L’ex-Première dame Simone Gbagbo a été condamnée mardi matin à 20 ans de prison pour son rôle durant la crise postélectorale de 2010-2011. La peine est deux fois supérieure à celle réclamée durant les réquisitions.
La Cour “condamne à l’unanimité” Simone Gbagbo à “vingt ans” de prison pour “attentat contre l’autorité de l’État, participation à un mouvement insurrectionnel et trouble à l’ordre public”, a énoncé le juge Tahirou Dembelé, après plus de 9 heures de délibération du jury.

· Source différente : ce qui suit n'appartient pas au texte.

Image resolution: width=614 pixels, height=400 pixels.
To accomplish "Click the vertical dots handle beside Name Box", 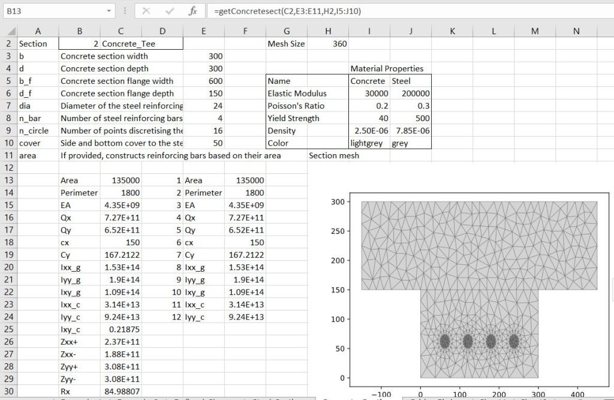I will [x=124, y=11].
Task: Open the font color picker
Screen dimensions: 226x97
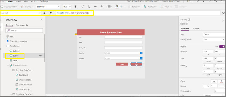Action: point(102,6)
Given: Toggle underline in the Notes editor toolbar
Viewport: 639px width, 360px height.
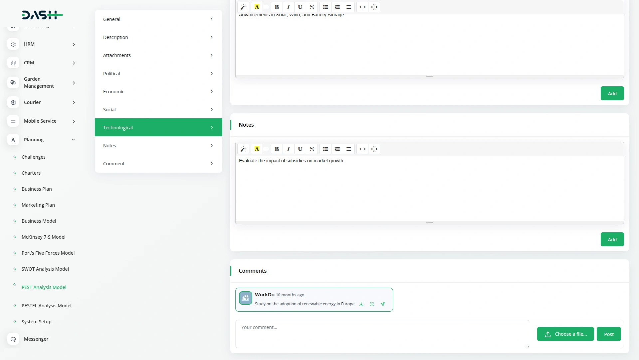Looking at the screenshot, I should 300,149.
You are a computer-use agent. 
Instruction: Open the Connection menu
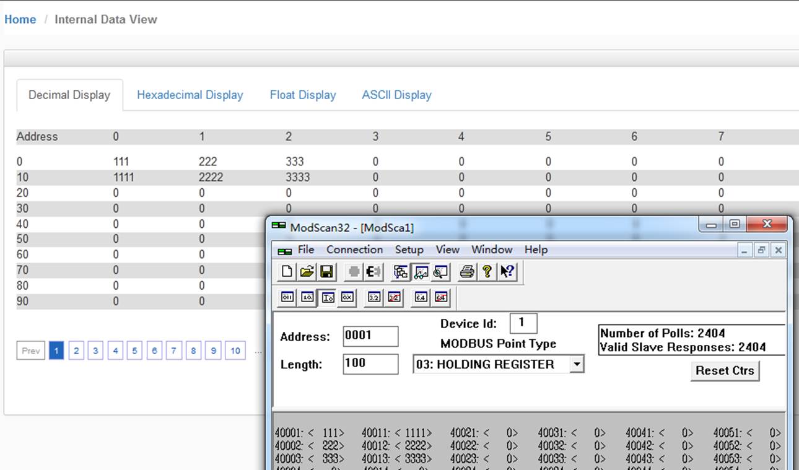coord(354,250)
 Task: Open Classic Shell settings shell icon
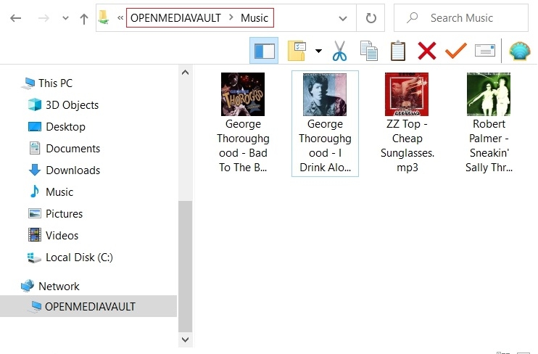519,51
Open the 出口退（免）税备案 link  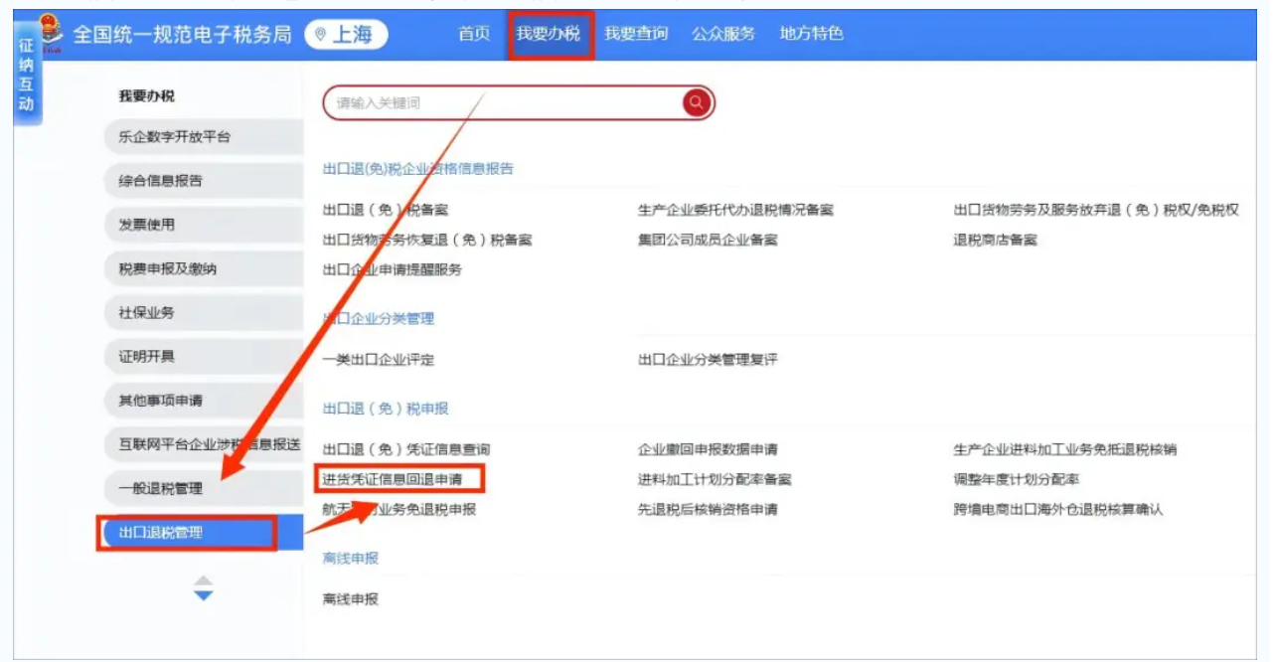tap(386, 210)
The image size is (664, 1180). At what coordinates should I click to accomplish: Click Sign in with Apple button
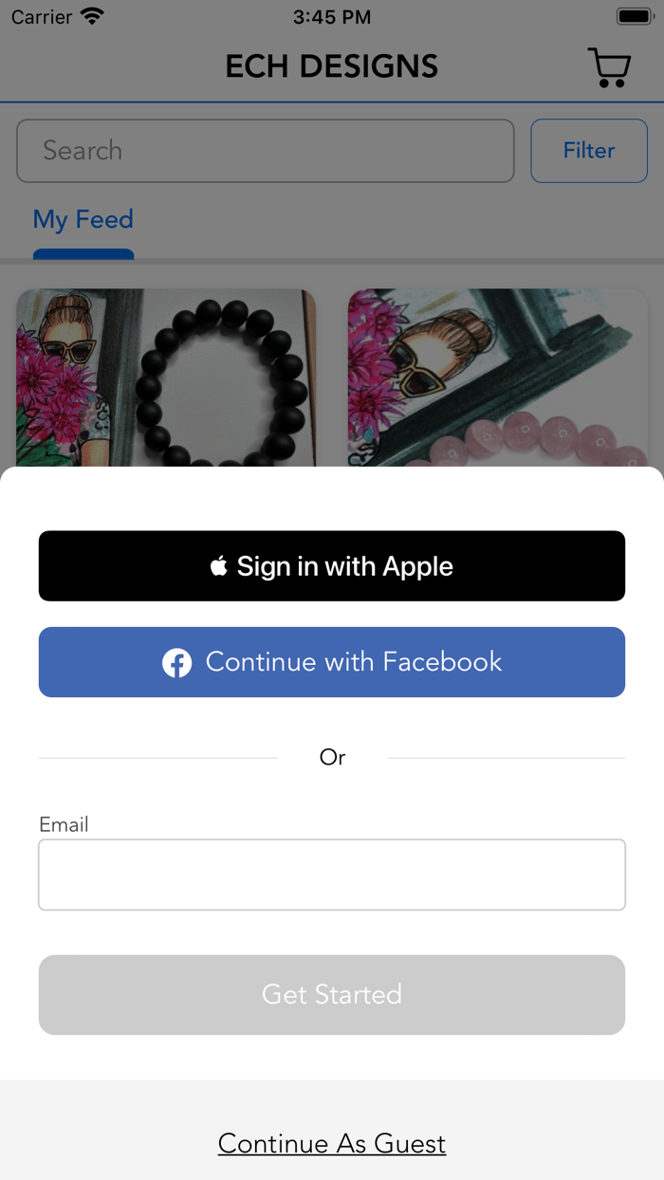click(332, 566)
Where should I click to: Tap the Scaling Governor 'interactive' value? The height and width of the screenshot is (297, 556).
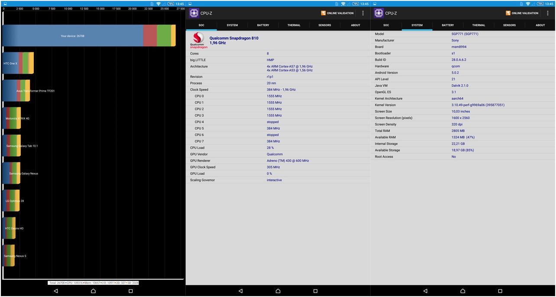point(274,180)
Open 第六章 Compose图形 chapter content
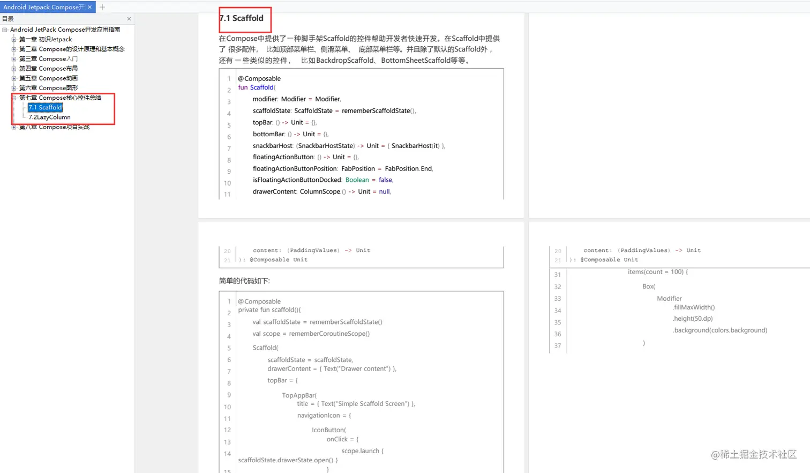Viewport: 810px width, 473px height. pos(48,87)
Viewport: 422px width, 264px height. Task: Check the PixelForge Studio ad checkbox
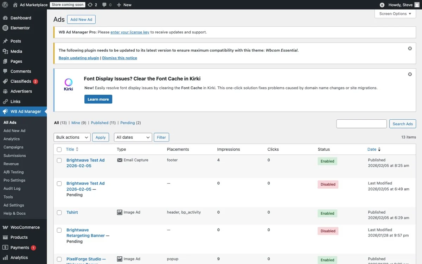pos(59,259)
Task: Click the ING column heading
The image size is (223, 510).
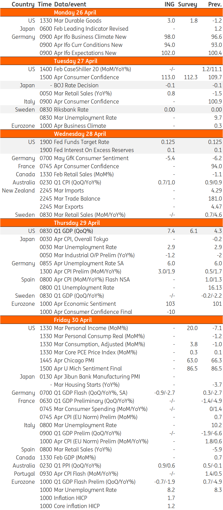Action: pyautogui.click(x=169, y=4)
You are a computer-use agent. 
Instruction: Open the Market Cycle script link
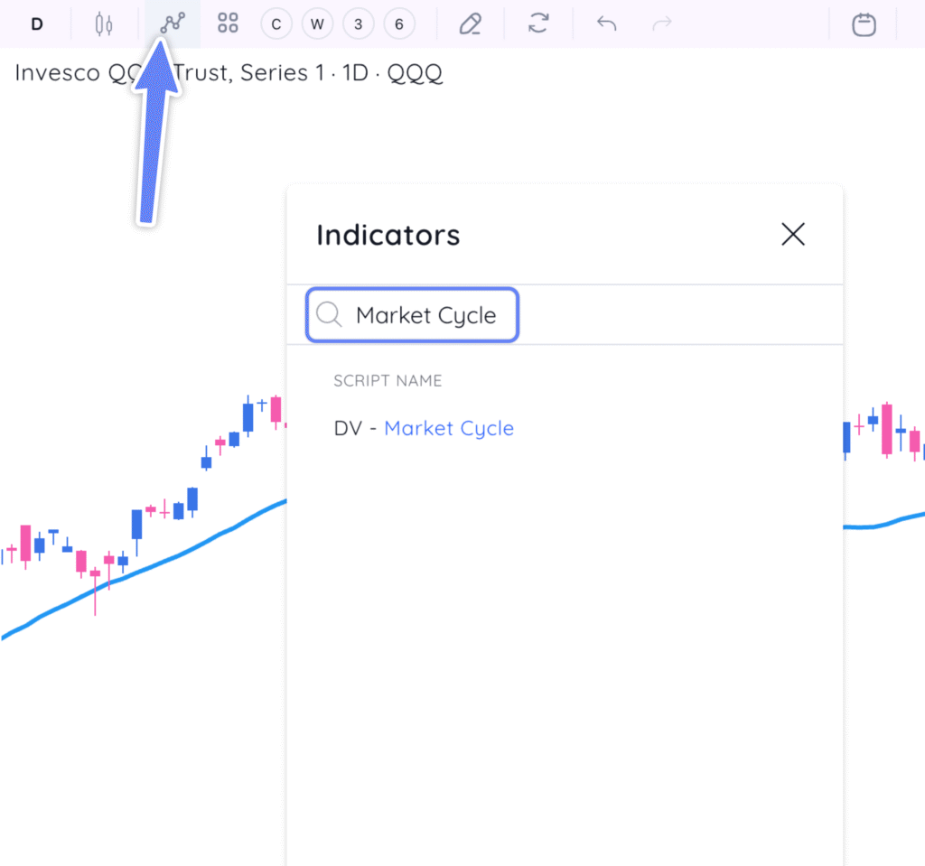tap(449, 428)

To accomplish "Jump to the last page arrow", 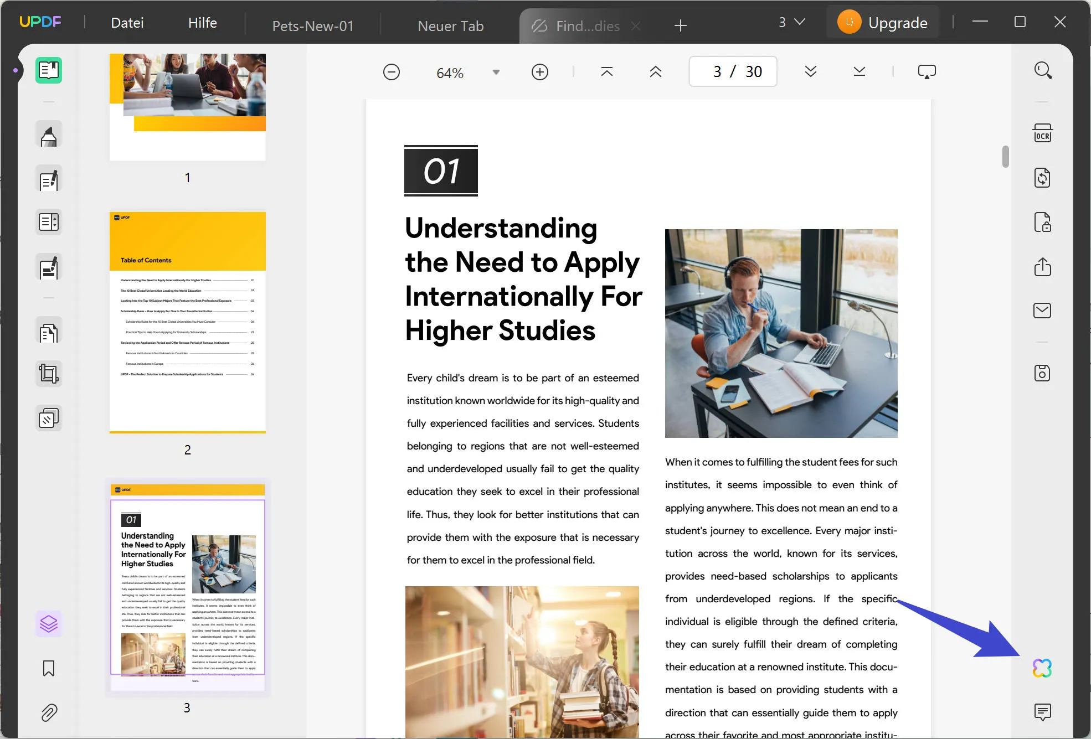I will point(859,71).
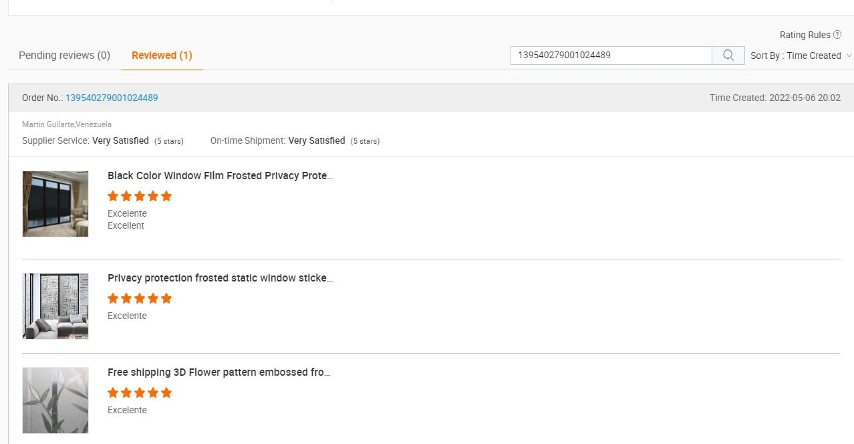The height and width of the screenshot is (444, 854).
Task: Click Privacy protection frosted static window title
Action: 220,278
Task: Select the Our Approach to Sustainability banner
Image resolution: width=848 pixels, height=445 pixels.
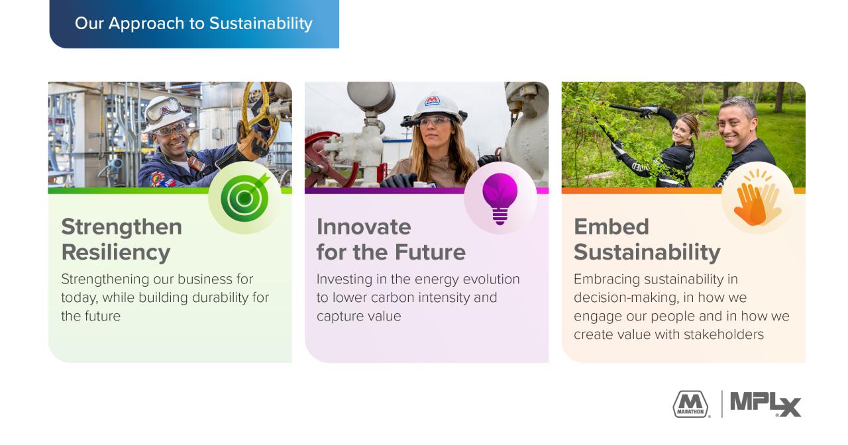Action: point(194,24)

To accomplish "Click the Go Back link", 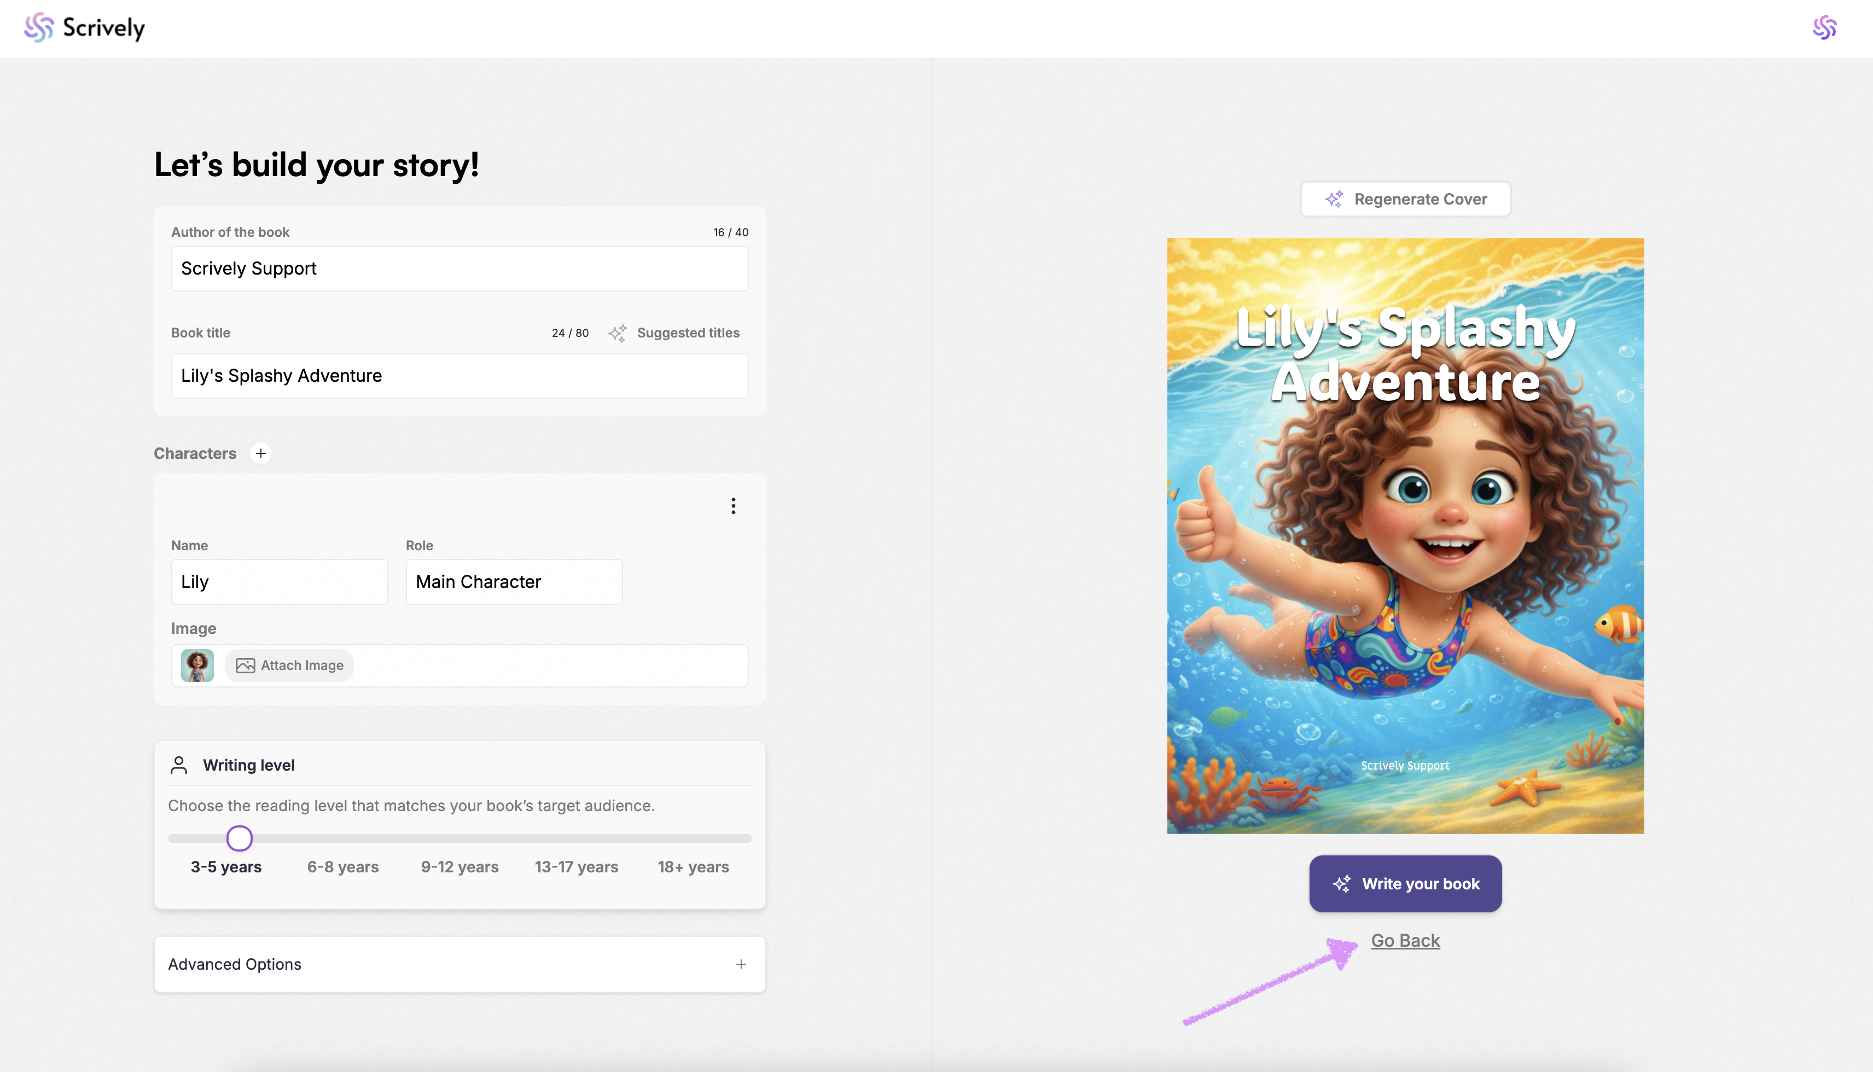I will [x=1405, y=940].

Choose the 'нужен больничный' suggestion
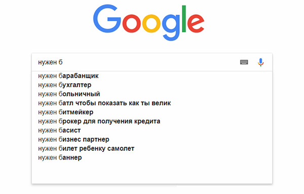click(69, 94)
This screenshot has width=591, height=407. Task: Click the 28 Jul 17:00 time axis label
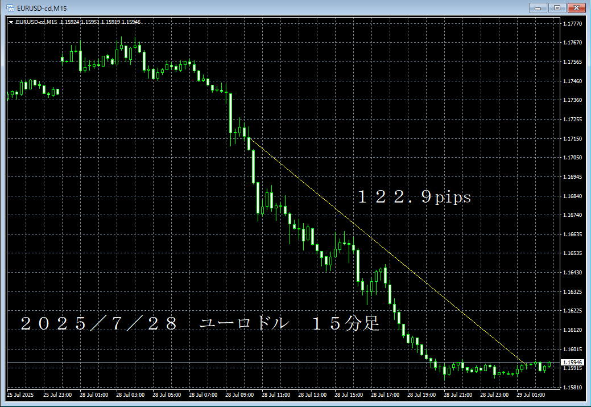point(386,394)
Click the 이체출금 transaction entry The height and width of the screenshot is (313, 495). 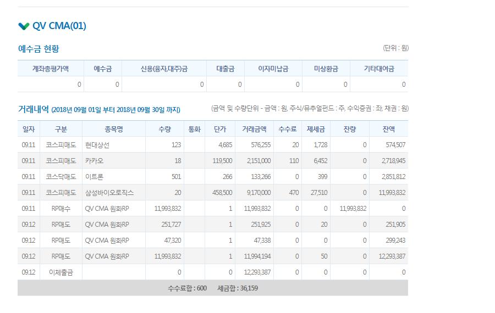(61, 272)
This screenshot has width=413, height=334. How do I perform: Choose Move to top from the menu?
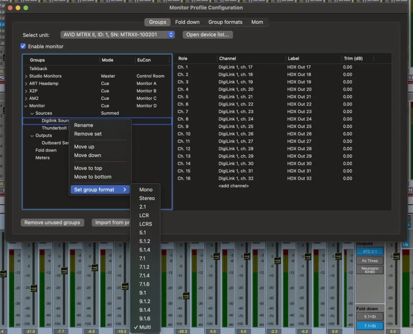point(88,168)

Le parquet général avait requis une peine moitié moindre, soit dix ans d’emprisonnement, contre l’ex-Première dame.
Simone Gbagbo, vêtue d’une robe bleu clair, a accusé le coup à l’énoncé du verdict, son visage se durcissant. Elle est “un peu affectée”, a commenté à l’AFP Me Rodrigue Dadjé, l’un de ses avocats, qui a dénoncé “une décision purement politique”. “J’ai honte pour la justice ivoirienne”, a-t-il tonné, annonçant un pourvoi en cassation, la procédure d’appel n’existant pas pour des condamnations en assises en Côte d’Ivoire.
“On a montré que l’impunité en Côte d’Ivoire ne doit plus continuer”, s’est de son côté réjoui Soungalo Coulibaly, l’un des avocats de l’État ivoirien, l’unique partie civile du procès.
“Je pardonne les injures”
Le 23 février dernier, lors de son audience, Simone Gbagbo, tantôt souriante, ironique ou cinglante, s’était livrée à une diatribe enflammée contre le régime ivoirien actuel et contre la France. Confrontée à cinq témoins, dont deux ont affirmé l’avoir vu livrer des armes à des jeunes d’Abidjan, elle avait calmement nié. “Je ne me reconnais pas dans les faits. Je ne connais pas ces personnes”.
Invitée lundi après-midi à livrer ses derniers mots à la barre, la très dévote ancienne Première dame, faisant plusieurs références à la Bible, a déclaré “pardonner” à la partie adverse ses “injures”. “J’ai trouvé les avocats de la partie civile outranciers. J’ai subi humiliation sur humiliation durant ce procès. Mais je suis prête à pardonner. Je pardonne les injures, je pardonne les outrances. Car si on ne pardonne pas, ce pays connaîtra une crise pire que ce que nous avons vécu”, a-t-elle affirmé.
Pascal Affi N’Guessan, Michel Gbagbo et Abou Drahamane Sangaré aussi condamnés
Simone Gbagbo est, tout comme son époux, accusée de “crimes contre l’humanité” par la Cour pénale internationale. Mais alors que Laurent Gbagbo comparaîtra à La Haye en juillet, Abidjan refuse son transfèrement à la CPI au motif que la justice ivoirienne est en mesure de la juger équitablement.
Le procès, présenté comme le plus important pour la Côte d’Ivoire depuis la fin de la crise, a été entaché de nombreux manquements, aucune preuve matérielle n’ayant été fournie pour confondre les accusés, dénoncent des organisations de la société civile et les sympathisants pro-Gbagbo. Si les deux camps se sont montrés coupables d’exactions, aucun responsable pro-Ouattara n’est en outre inquiété.
79 personnes, dont Simone Gbagbo, étaient jugées pour leur rôle dans la crise post-électorale de 2010-201. Pascal Affi N’Guessan, le patron contesté du Front populaire ivoirien (FPI), qui souhaite représenter ce parti pro-Gbagbo à l’élection présidentielle d’octobre, a été condamné à 18 mois de prison avec sursis. Cette peine est couverte par les deux ans de détention provisoire qu’il a effectués. Abou Drahamane Sangaré, qui défie Affi N’Guessan à la tête du FPI, a, lui, été condamné à 5 ans d’emprisonnement, tout comme Michel Gbagbo, le fils de l’ex-président, issu d’un premier mariage avec une Française.